Alienation can include a parent constantly badmouthing or belittling the other adult, limiting contact between the child and the targeted parent, forbidding discussion about them, creating the impression the parent does not love the child and forcing the child to reject the parent.
“It’s undoubtedly a form of neglect or child abuse in terms of the impact it can have,” said Mr Douglas. “I think the way you treat your children after a relationship has broken up is just as powerful a public health issue as smoking or drinking.”
One mother, who wants to remain unnamed, described how she was cut off from her son two years ago by her ex-husband.
She said her former partner made “false and fabricated allegations” against her in order to gain custody and “manipulate my son so deeply that he now has no memory of his loving childhood with me”.

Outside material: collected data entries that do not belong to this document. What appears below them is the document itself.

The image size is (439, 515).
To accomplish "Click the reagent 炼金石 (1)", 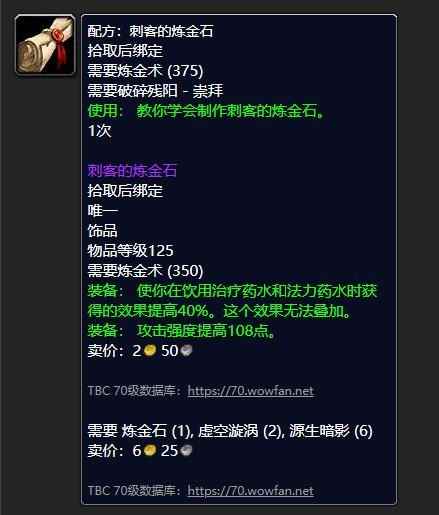I will pyautogui.click(x=156, y=431).
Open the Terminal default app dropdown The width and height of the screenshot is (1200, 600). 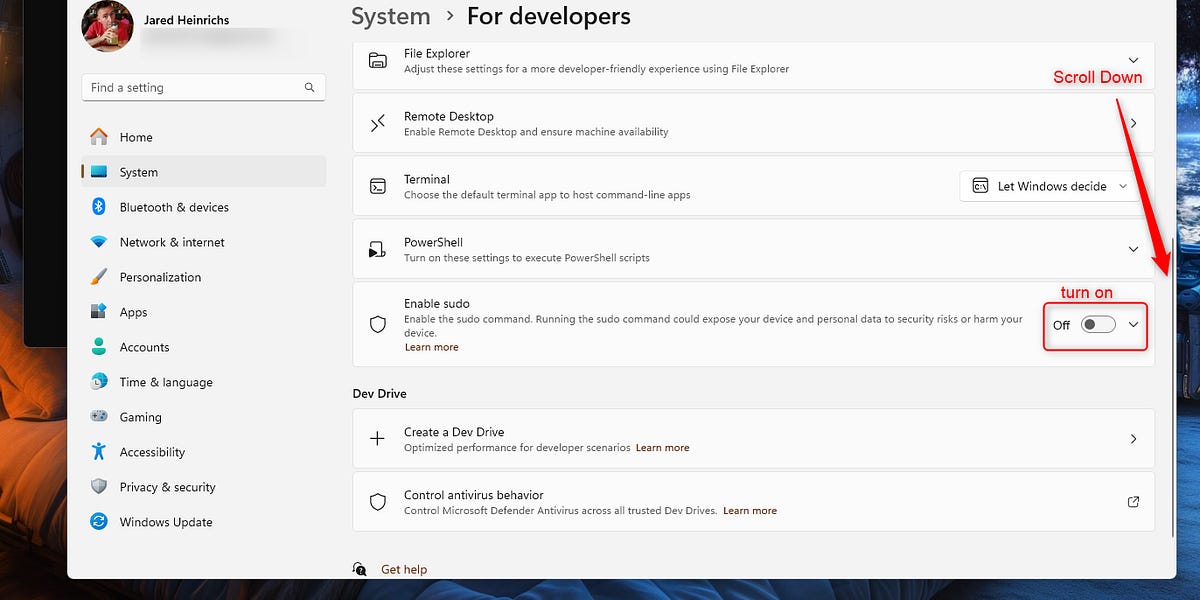coord(1050,186)
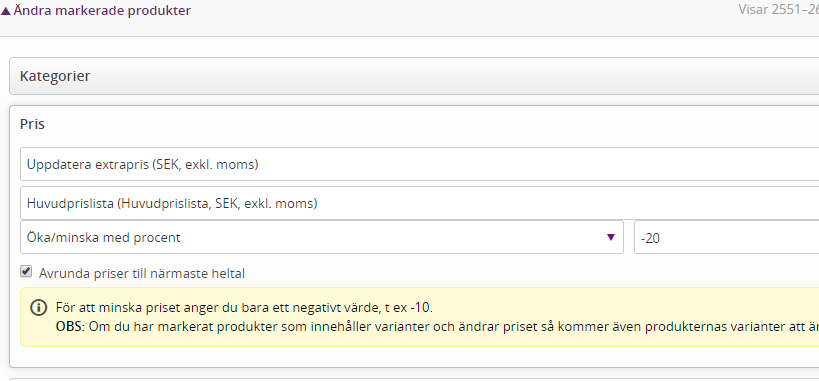Click purple arrow on Öka/minska dropdown
This screenshot has width=819, height=381.
[x=611, y=237]
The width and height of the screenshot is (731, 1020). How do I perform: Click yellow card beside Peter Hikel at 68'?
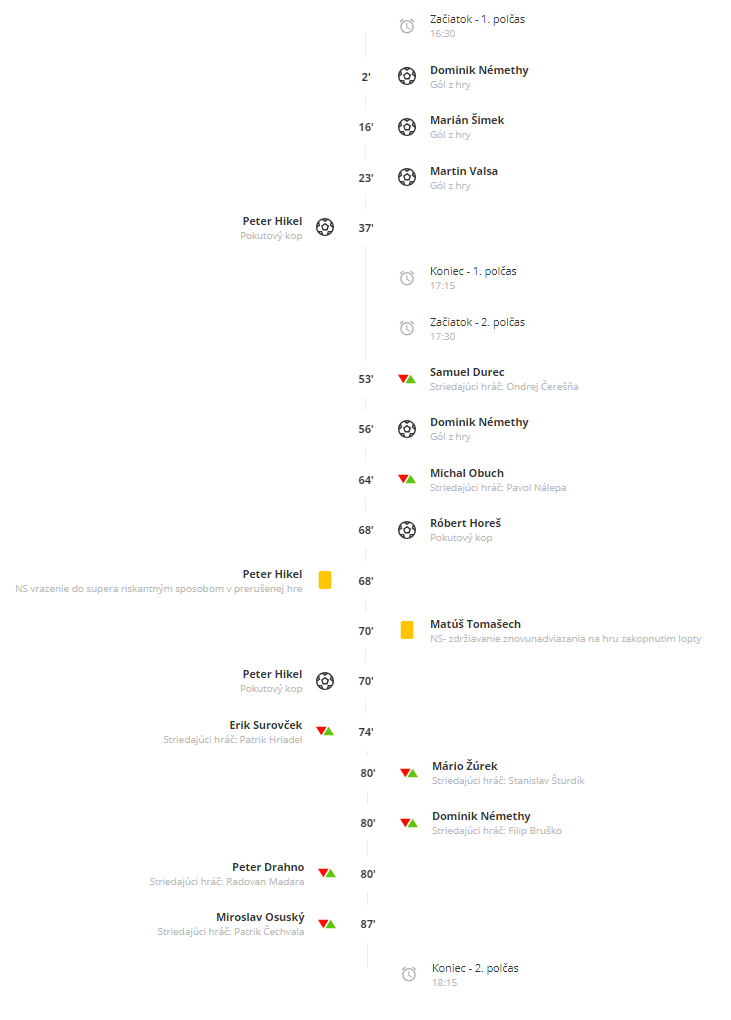pyautogui.click(x=325, y=580)
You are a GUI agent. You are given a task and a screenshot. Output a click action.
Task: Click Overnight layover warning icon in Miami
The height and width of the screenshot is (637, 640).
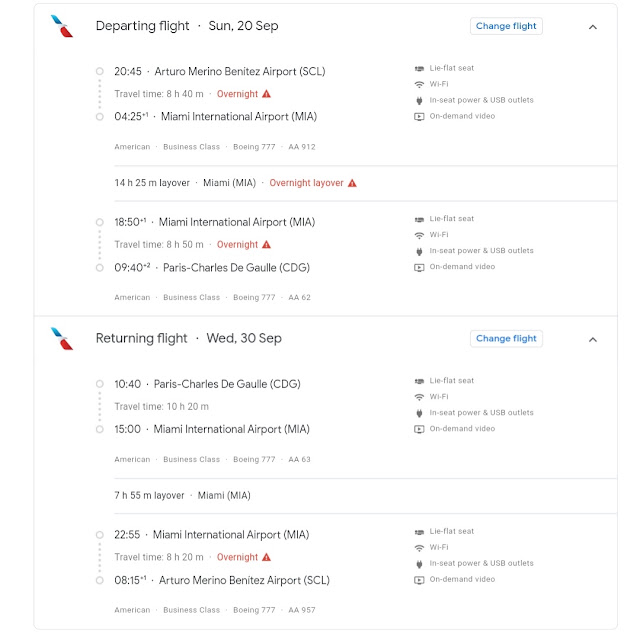352,183
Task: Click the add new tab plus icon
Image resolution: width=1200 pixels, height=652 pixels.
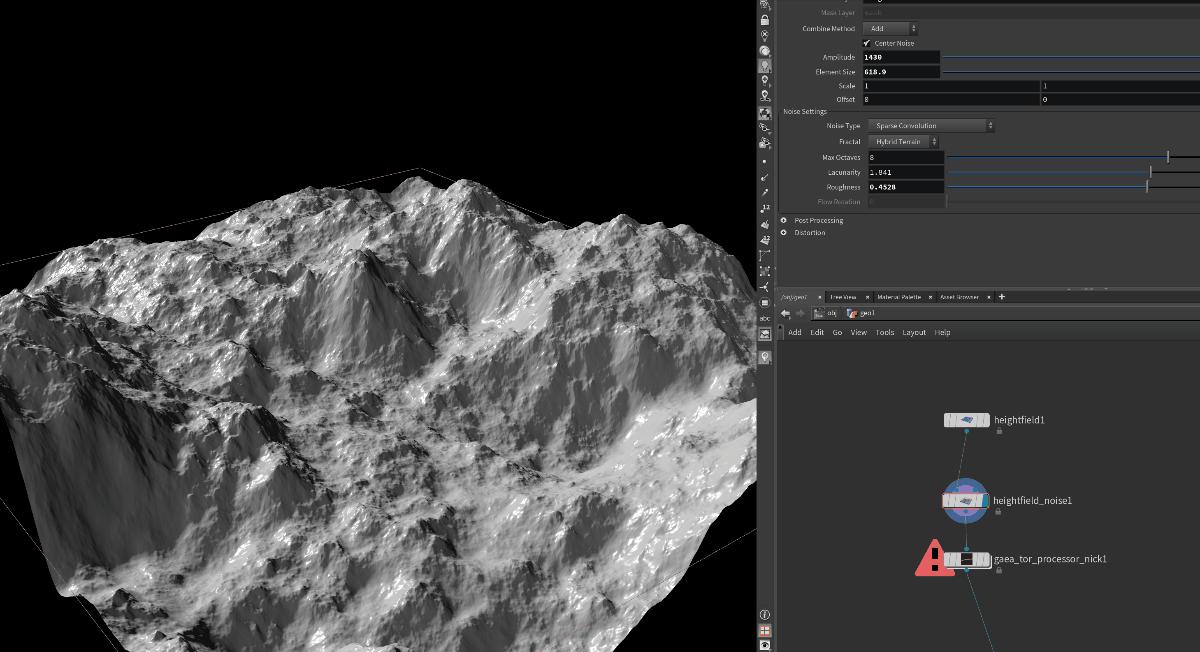Action: pos(1002,297)
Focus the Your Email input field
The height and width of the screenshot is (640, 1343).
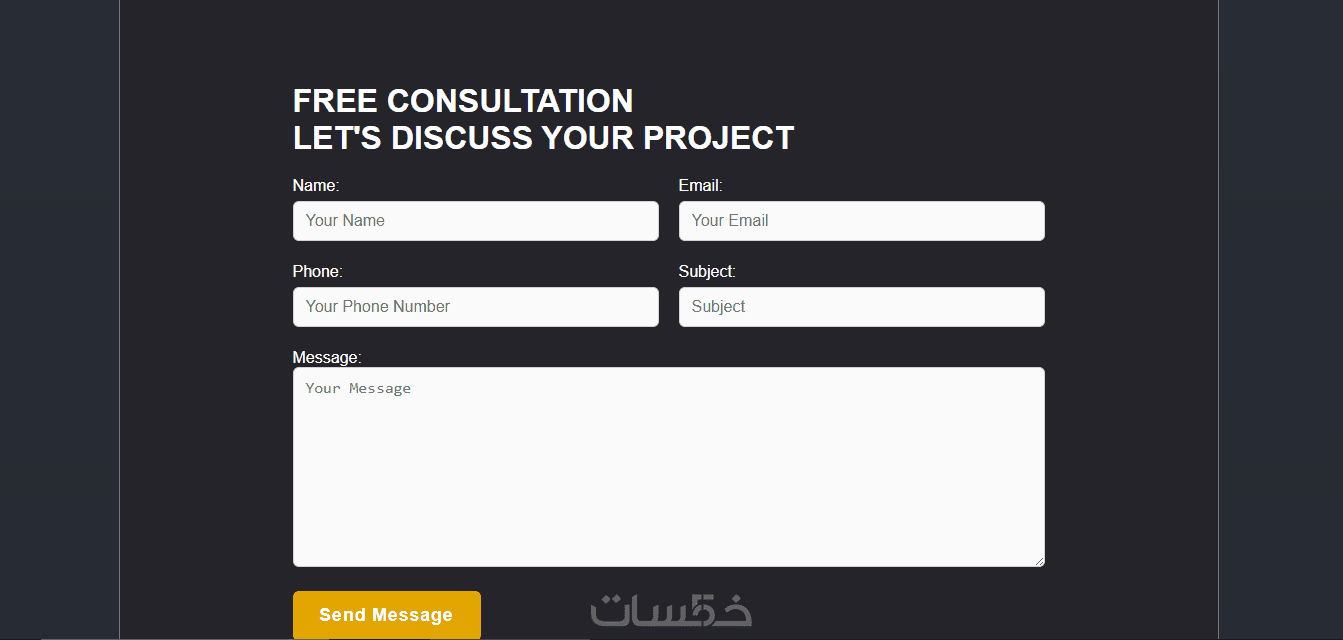(x=861, y=221)
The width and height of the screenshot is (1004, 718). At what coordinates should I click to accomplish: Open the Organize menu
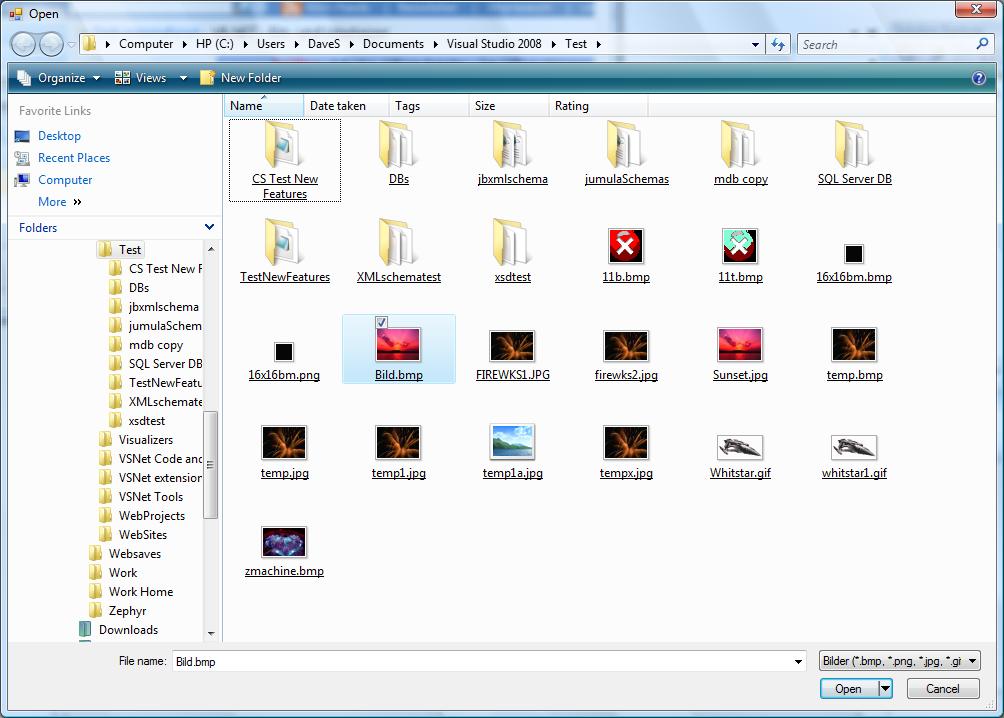point(59,78)
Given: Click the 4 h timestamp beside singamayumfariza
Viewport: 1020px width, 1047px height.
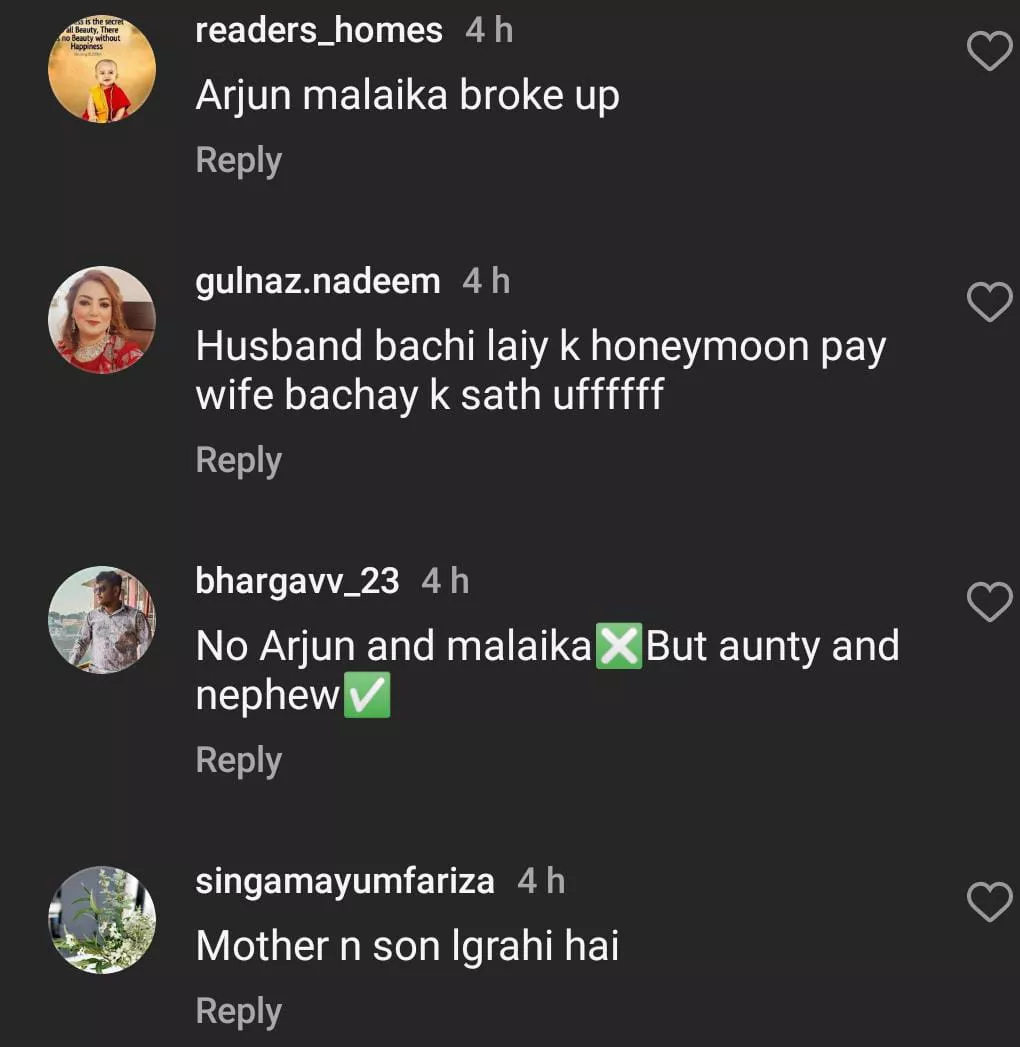Looking at the screenshot, I should coord(541,882).
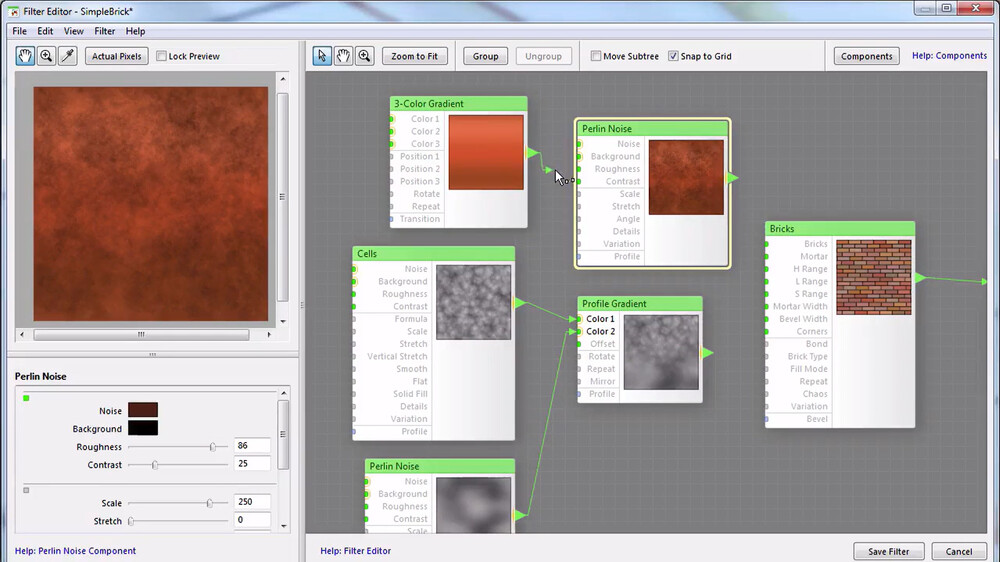Enable the Lock Preview checkbox
The width and height of the screenshot is (1000, 562).
162,57
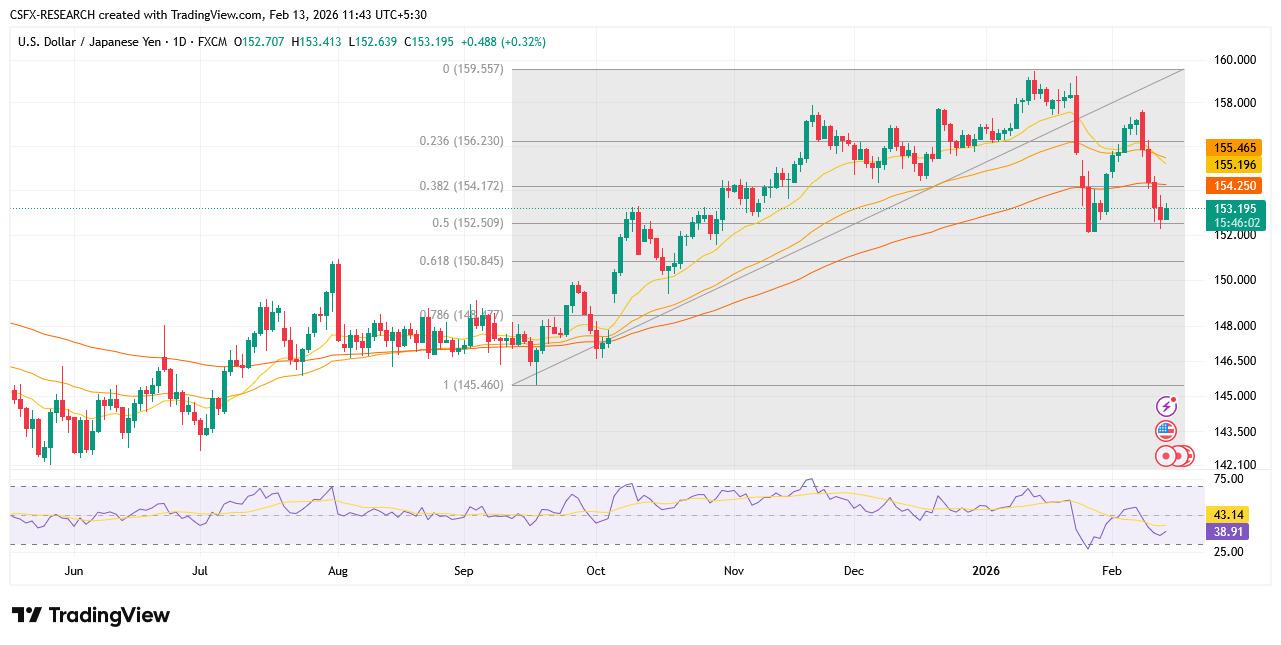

Now her contact with the 14-year-old is limited to Skype conversations and visits once a month.
“If I had been sent to prison I would have been able to see my son more than I do now,” she said. “My son is brainwashed – he is emotionally dependent on his father and behaves as if he were in a cult. My son has no idea what is going on, only that he feels angry at me.
“The more parents who stand up to this and say it is unacceptable the better. Emotional abuse is just as horrible and controlling as physical abuse. It’s unacceptable and things need to change in the way it is dealt with.”
In some countries, governments have put in place legislation to prevent such behaviour. In Italy parents can be fined, whereas in Mexico, guilty adults can be given a 15-year jail term.
And in America “parenting coordinators” are ordered and supervised by the courts to help restore relationships between parents and children identified as “alienated”.